● **Work to do**
Convert every line of the material below into a JSON list of strings, one string per line, leaving out blank lines.

(Interface element records)
----
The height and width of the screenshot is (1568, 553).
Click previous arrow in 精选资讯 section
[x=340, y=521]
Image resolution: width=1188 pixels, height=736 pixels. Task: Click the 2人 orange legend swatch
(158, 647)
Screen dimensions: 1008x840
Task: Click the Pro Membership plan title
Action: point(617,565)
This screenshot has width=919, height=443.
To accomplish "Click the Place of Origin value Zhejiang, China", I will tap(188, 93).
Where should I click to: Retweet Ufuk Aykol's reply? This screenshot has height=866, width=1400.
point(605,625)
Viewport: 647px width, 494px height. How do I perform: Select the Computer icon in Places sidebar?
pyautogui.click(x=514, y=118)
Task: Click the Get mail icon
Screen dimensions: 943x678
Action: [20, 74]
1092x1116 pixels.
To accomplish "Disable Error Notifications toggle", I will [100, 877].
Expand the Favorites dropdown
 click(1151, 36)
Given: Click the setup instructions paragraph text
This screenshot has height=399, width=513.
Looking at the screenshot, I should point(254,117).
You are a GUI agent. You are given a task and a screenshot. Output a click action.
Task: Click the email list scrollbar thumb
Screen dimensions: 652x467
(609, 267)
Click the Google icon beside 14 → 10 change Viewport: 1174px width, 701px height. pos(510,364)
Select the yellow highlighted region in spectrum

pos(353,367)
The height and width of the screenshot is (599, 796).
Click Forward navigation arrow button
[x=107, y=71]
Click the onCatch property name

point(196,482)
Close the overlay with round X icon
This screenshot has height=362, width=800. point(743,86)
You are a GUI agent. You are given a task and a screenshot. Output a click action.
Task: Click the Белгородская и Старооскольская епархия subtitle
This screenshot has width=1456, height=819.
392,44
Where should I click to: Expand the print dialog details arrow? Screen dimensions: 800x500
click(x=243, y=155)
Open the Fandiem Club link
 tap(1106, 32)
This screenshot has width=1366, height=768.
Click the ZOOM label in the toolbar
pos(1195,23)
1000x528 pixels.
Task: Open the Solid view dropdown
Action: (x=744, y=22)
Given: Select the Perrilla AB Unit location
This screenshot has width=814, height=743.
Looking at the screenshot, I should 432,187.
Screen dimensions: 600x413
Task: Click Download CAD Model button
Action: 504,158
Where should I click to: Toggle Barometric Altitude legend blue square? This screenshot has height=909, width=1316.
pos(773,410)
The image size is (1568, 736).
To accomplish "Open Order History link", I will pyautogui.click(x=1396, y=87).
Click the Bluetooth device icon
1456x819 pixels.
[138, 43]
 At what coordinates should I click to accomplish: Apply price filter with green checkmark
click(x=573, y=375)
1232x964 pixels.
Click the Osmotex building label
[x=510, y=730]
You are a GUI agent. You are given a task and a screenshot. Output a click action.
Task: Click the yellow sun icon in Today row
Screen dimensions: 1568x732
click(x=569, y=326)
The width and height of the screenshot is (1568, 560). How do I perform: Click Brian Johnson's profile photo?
----
● **Reply**
[
  "The height and width of the screenshot is (1568, 553).",
  "Click previous arrow in 精选资讯 section",
  "[x=340, y=521]",
  "Image resolution: width=1188 pixels, height=736 pixels. Task: Click the 2人 orange legend swatch",
  "(158, 647)",
  "Screen dimensions: 1008x840",
  "Task: Click the Pro Membership plan title",
  "Action: point(617,565)",
  "This screenshot has width=919, height=443.",
  "To accomplish \"Click the Place of Origin value Zhejiang, China\", I will tap(188, 93).",
  "Where should I click to: Retweet Ufuk Aykol's reply? This screenshot has height=866, width=1400.",
  "point(605,625)",
  "Viewport: 647px width, 494px height. How do I perform: Select the Computer icon in Places sidebar?",
  "pyautogui.click(x=514, y=118)",
  "Task: Click the Get mail icon",
  "Screen dimensions: 943x678",
  "Action: [20, 74]",
  "1092x1116 pixels.",
  "To accomplish \"Disable Error Notifications toggle\", I will [100, 877].",
  "Expand the Favorites dropdown",
  " click(1151, 36)",
  "Given: Click the setup instructions paragraph text",
  "This screenshot has height=399, width=513.",
  "Looking at the screenshot, I should point(254,117).",
  "You are a GUI agent. You are given a task and a screenshot. Output a click action.",
  "Task: Click the email list scrollbar thumb",
  "Screen dimensions: 652x467",
  "(609, 267)",
  "Click the Google icon beside 14 → 10 change Viewport: 1174px width, 701px height. pos(510,364)",
  "Select the yellow highlighted region in spectrum",
  "pos(353,367)",
  "The height and width of the screenshot is (599, 796).",
  "Click Forward navigation arrow button",
  "[x=107, y=71]",
  "Click the onCatch property name",
  "point(196,482)",
  "Close the overlay with round X icon",
  "This screenshot has height=362, width=800. point(743,86)",
  "You are a GUI agent. You are given a task and a screenshot. Output a click action.",
  "Task: Click the Белгородская и Старооскольская епархия subtitle",
  "This screenshot has width=1456, height=819.",
  "392,44",
  "Where should I click to: Expand the print dialog details arrow? Screen dimensions: 800x500",
  "click(x=243, y=155)",
  "Open the Fandiem Club link",
  " tap(1106, 32)",
  "This screenshot has width=1366, height=768.",
  "Click the ZOOM label in the toolbar",
  "pos(1195,23)",
  "1000x528 pixels.",
  "Task: Open the Solid view dropdown",
  "Action: (x=744, y=22)",
  "Given: Select the Perrilla AB Unit location",
  "This screenshot has width=814, height=743.",
  "Looking at the screenshot, I should 432,187.",
  "Screen dimensions: 600x413",
  "Task: Click Download CAD Model button",
  "Action: 504,158",
  "Where should I click to: Toggle Barometric Altitude legend blue square? This screenshot has height=909, width=1316.",
  "pos(773,410)",
  "The image size is (1568, 736).",
  "To accomplish \"Open Order History link\", I will pyautogui.click(x=1396, y=87).",
  "Click the Bluetooth device icon",
  "1456x819 pixels.",
  "[138, 43]",
  " At what coordinates should I click to accomplish: Apply price filter with green checkmark",
  "click(x=573, y=375)",
  "1232x964 pixels.",
  "Click the Osmotex building label",
  "[x=510, y=730]",
  "You are a GUI agent. You are given a task and a screenshot. Output a click action.",
  "Task: Click the yellow sun icon in Today row",
  "Screen dimensions: 1568x732",
  "click(x=569, y=326)",
  "The width and height of the screenshot is (1568, 560). How do I perform: Click Brian Johnson's profile photo?"
]